My prompt this month is an excuse for me to lay out out a grand pop culture notion I’ve been idly toying with. I call it the Batman Theory of American Decline.
Batman is the ultimate hero for the post-modern West. He’s an urban loner, he’s fighting for a better world, he’s driven by unresolved personal trauma, and his ideology and his identity are both fluid. On top of that, he’s a thwarted idealist, he has a love-hate relationship with authority, and he can never quite make up his mind whether Gotham is best cleaned up by thoroughgoing top-down reform or just by masking up and kicking the shit out of the baddies. Also, he has a technological fix for everything. When I was a child, I was desperate for my own utility belt, especially if it contained anti-shark spray.
My grand theory is that the representation of Batman at any given time in history mirrors the self-image of the America he walks through, and consequently the self-image of the West which lives in America’s shadow.
Here is Batman in 1966. Image: Swinging sixties campness in shiny pants and a sucked-in gut. Nothing really bothers him. He runs the world, so he can afford to muck about:
Here is Batman in 2022. Image: Policing post-invasion Iraq (or Seattle last Tuesday) in full body armour whilst musing on his white privilege in a world which has soured on him but still buys his action figures - though mainly online, due to covid restrictions and supply-chain disruption:
Actually, this would hold up just as well as the Joker Theory.
1966: Meet your slightly creepy, over-enthusiastic uncle.
2021: Call the exorcist! I repent!
Lest any of my American readers feel offended, I should say that those of us who come from gasping post-imperial nations are just as flooded with psychic Batman residue as you are. I grew up with 1960s Batman. I even had an excellent little metal Batmobile which fired real plastic bullets. When archaeologists of the future disinter the remains of our end-of-days culture, it’ll be Batman all the way down.
Of course, there’s no need to even mention any of this here. Feel free to ignore it entirely and talk about something more interesting. Over to you.
Thank You for all You've written. I look forward to Your "Divining the Machine" series, as I feel fairly sure I'll agree with most all.
In either event, I wonder if it has been precipitated by the supposed dominance of the left hemisphere of the brain over the right hemisphere. Are You familiar with Dr. Iain McGilchrist, M. Kingsnorth and/or anyone reading? He did 20 years of research and understood that, sure, both hemispheres do, indeed, perform virtually all the same functions as the other hemisphere. That's the conventional wisdom, which I gather still holds sway in a lotta places. Where Dr. McGilchrist varied in his analysis was that the two hemispheres weren't *physically* the same, and also that they didn't process information in a similar manner. Quite DISsimilar, according to his lights.
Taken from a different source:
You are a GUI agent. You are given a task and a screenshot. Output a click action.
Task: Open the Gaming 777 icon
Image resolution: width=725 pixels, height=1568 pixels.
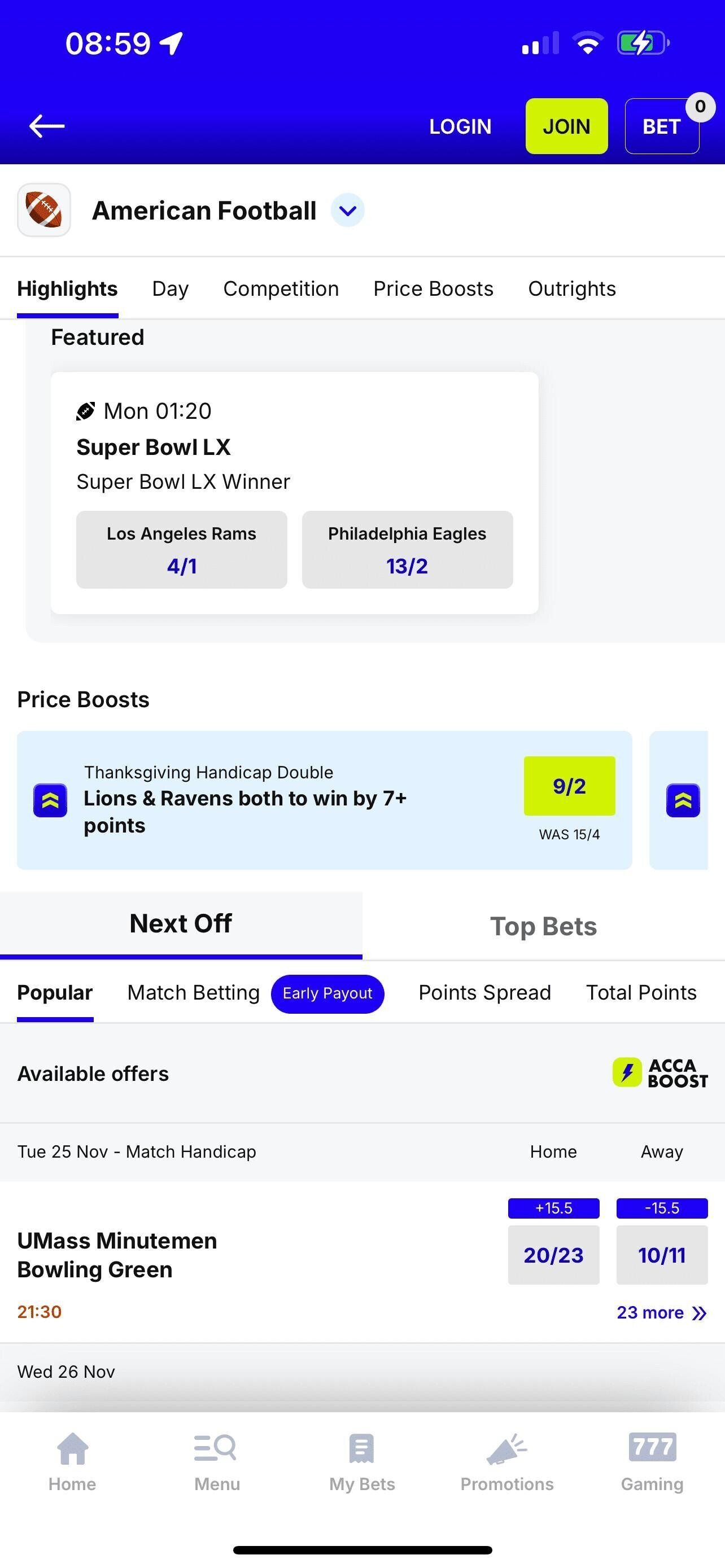click(652, 1447)
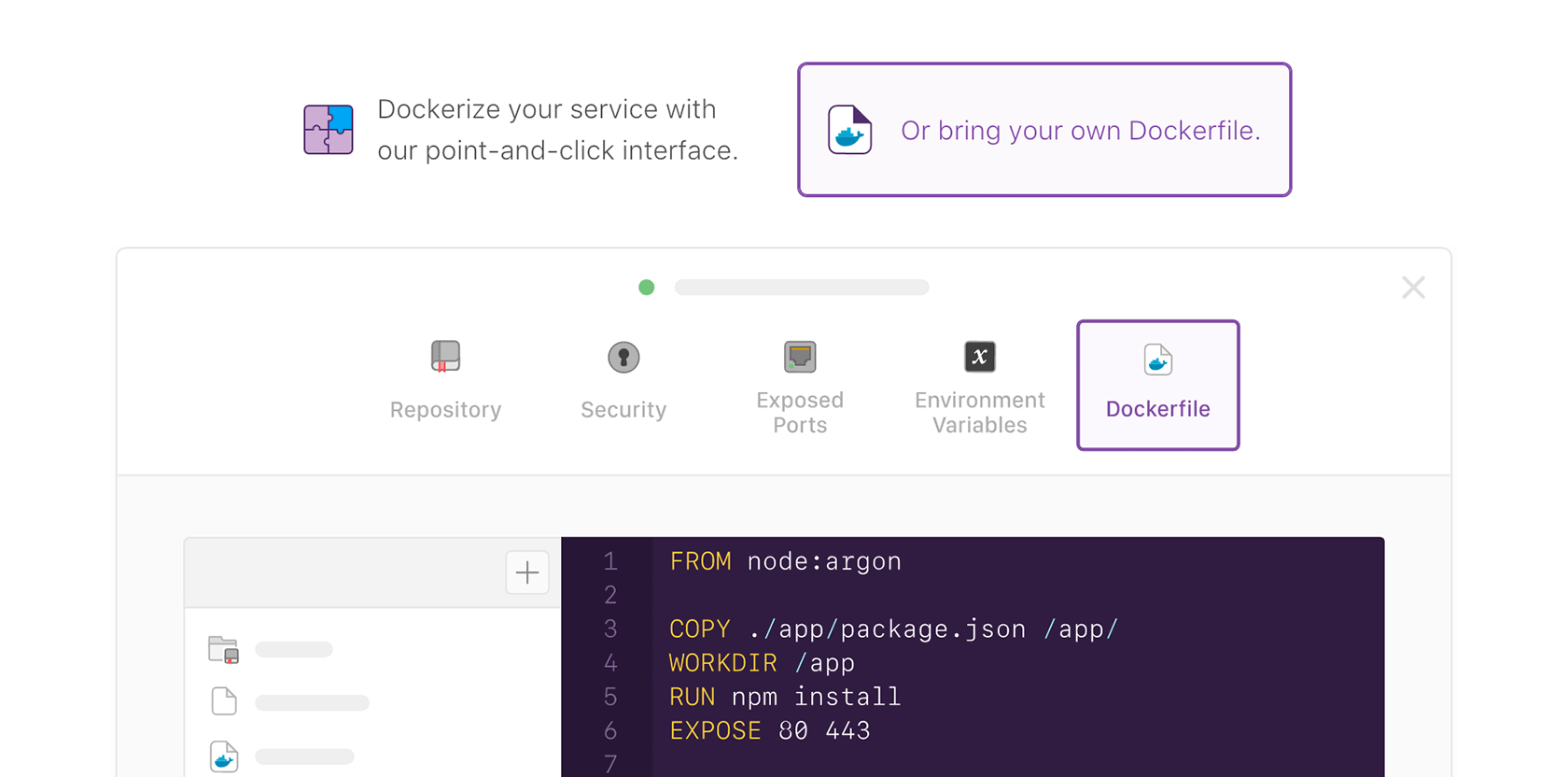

One hemisphere (left) pretty good at analyzing numbers and logic and *especially* reducing a whole into it's subordinate parts. The other (right) able to see the parts and the whole while simultaneously seeing, in the moment, their interdependencies and "lifeness" all of which the left-hemisphere is totally incapable of.
If anyone is interested his most accessible book is "The Divided Brain and the Search for Meaning." $.99 and about an hour. Kindle only. He became somewhat famous for his 500-page book. And recently completed his 2000-page magnum opus. I need to reread those two in order to come close to fully understanding them. https://smile.amazon.com/Divided-Brain-Search-Meaning-ebook/dp/B008JE7I2M/ref=sr_1_6
Just thought I'd pass that along and HTH. And TYTY again, Sir Paul. :) On to reading what You "said" about The Machine.
Ah, 1966.
My 4 year old brother was jumping up and down on the sofa with the Batman music. He fell off, mom said "I'm Mr. Freeze, pssssssstttttt". and he didn't move for 15 minutes.
No one thought about our cars' exhaust, or much about the body counts on TV, We were trying to decide if Rachel Carson was right or not: verdict: we better be safe and assume she was.
We were like the villagers in Nietzsche's story, not seeing what was already arriving. The madman was right.